Egyptian subjects with respect; Cambyses is reported to have killed the Apis

bull with his own hand, and a similar story is told of Artaxerxes Ochus. But

the wiser rulers among them adopted a more conciliatory policy. The Ptolemies

followed in this respect the example of Alexander, who made an expedition to

the famous oracle of Amon in the oasis to get himself recognized as the son of

the god, and reverently offered sacrifice to the gods of Memphis. His

successors sedulously cultivated the fiction of legitimacy, and supported the

old Egyptian religion as the religion of the state. Early in the Ptolemaic

period a new era of temple-building began which continued well down into Roman

times. Among these structures are some of the greatest now remaining in

Egypt. The kings and queens took part in the Egyptian festivals, as though

they had been descendants of the great Pharaohs. The priests of Mendes

celebrate in a memorial inscription that their ram was the first sacred animal

visited by Ptolemy Philadelphus after his accession to the throne. He

fulfilled all the ceremonies of a royal visitation as they are described in

the books, and returned to his residence full of joy for what he had done for

"the Fathers, the rams of Mendes." When Queen Arsinoe died, her statue was

carried in procession with the sacred ram, and she received the honorary

title: "She who is beloved by the ram, Arsinoe Philadelphus." Later in the

reign of the king a new sacred ram was discovered which fulfilled all the

requirements of the ancient writings, and the king honored this "king of the

animals of Egypt" with a great feast.

The introduction of Greek deities, which had begun long before, made no

impression on the Egyptian religion beyond perhaps the creation of some sadly

mixed types of gods and goddesses for domestic use. One foreign god, however,

had the distinction of being taken over bodily into the Egyptian religion.

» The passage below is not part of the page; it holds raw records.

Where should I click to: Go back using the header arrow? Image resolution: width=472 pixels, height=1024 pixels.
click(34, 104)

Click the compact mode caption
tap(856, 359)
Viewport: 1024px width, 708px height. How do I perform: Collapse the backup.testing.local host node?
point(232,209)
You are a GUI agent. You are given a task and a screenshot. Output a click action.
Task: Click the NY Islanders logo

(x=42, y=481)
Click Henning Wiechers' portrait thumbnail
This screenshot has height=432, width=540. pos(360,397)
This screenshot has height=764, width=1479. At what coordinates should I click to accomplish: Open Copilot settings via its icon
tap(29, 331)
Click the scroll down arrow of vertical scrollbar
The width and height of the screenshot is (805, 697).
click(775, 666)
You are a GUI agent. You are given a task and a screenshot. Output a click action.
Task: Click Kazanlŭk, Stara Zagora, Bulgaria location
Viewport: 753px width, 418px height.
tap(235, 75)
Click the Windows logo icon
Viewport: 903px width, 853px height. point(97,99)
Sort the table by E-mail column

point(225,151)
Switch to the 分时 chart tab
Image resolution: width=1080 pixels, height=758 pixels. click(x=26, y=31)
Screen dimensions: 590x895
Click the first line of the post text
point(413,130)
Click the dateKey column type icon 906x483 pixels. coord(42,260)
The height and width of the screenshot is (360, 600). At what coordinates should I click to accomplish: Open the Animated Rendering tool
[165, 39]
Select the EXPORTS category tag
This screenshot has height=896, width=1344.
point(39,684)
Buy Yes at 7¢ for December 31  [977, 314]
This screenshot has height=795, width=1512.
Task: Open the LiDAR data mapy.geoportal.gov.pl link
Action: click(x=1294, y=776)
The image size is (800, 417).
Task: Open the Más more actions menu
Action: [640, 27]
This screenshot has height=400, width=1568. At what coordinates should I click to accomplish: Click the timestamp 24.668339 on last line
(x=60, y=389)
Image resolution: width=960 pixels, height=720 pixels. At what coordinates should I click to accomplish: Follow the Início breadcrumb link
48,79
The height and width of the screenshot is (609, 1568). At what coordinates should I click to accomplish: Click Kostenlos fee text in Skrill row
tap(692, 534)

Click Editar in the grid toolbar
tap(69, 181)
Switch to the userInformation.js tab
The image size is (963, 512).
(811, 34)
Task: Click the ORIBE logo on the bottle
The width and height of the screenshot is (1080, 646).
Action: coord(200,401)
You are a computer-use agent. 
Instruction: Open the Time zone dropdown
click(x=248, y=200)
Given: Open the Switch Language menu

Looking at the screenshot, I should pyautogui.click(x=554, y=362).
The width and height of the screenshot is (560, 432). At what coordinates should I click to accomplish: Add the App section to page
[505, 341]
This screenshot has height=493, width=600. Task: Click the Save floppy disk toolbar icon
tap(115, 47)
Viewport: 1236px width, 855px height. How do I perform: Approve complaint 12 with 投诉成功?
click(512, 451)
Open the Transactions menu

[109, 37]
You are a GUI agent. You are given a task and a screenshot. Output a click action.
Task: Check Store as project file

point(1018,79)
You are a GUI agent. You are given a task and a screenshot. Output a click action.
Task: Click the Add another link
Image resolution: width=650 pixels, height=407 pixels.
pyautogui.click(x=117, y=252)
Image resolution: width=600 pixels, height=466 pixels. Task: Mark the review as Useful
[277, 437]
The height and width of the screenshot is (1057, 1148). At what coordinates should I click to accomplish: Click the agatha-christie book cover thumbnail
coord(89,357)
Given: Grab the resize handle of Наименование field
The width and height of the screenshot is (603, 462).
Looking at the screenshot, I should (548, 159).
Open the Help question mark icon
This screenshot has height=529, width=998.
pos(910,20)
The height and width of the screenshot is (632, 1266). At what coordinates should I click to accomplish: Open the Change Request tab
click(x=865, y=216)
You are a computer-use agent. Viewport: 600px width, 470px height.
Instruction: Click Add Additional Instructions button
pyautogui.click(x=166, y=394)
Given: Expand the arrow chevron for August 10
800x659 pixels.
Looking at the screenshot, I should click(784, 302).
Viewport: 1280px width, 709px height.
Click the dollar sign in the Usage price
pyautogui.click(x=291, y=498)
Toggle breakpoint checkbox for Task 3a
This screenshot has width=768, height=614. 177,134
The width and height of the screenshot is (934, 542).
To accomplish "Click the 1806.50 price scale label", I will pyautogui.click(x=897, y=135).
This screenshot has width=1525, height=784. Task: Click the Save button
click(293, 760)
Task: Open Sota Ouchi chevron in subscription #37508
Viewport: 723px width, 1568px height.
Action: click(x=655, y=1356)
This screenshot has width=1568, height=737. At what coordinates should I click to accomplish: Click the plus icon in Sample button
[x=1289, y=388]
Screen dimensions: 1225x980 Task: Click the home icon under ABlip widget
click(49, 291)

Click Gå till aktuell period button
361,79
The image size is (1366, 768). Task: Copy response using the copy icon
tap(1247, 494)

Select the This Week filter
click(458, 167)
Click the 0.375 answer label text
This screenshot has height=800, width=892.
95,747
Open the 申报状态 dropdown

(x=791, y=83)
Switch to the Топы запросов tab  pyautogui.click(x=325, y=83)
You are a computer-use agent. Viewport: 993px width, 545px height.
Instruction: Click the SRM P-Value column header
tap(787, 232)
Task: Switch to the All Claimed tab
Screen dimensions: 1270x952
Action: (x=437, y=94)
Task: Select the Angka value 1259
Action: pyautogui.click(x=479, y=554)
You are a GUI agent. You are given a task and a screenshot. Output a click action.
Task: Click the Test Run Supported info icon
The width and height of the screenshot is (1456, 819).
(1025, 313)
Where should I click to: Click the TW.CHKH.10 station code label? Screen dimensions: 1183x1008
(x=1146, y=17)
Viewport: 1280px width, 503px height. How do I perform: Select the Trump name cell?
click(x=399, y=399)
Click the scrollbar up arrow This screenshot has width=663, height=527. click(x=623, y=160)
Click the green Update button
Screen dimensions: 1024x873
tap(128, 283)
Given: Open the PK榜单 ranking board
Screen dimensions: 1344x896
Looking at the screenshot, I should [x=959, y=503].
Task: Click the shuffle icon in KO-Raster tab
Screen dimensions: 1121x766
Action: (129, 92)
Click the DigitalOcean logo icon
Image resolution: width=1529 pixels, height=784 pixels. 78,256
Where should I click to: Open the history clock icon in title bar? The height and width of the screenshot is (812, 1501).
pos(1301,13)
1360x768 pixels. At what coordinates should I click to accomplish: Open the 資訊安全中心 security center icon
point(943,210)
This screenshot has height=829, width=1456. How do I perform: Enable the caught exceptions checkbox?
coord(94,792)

When the second Ptolemy, in consequence of a dream, imported Sarapis, the

Hades of Sinope, the priests at once discovered that, notwithstanding his very

un-Egyptian exterior, Sarapis was nothing else than Osar-Hapi, Osiris-Apis;

and when he began his somewhat successful career in the Roman world it was as

a genuine Egyptian deity.

Isis, who in early times was celebrated in the mythology as the faithful

wife of Osiris and mother of Horus, but enjoyed, as it appears, no conspicuous

honor in religion, became of much greater importance in the Greek and Roman

period. Among the foreign cults which, in the form of mysteries, spread

widely in the Roman Empire that of Isis was one of the most popular. ^1

Early Christianity in Egypt was almost exclusively Greek, and made slow

progress among the native population. The edict of Theodosius closed the

temples, and put a legal end to the public worship of the gods, but even after

the valley of the Nile had been for centuries nominally Christian, the old

burial customs in considerable part survived, and with them doubtless the

fundamental beliefs which had given birth to them.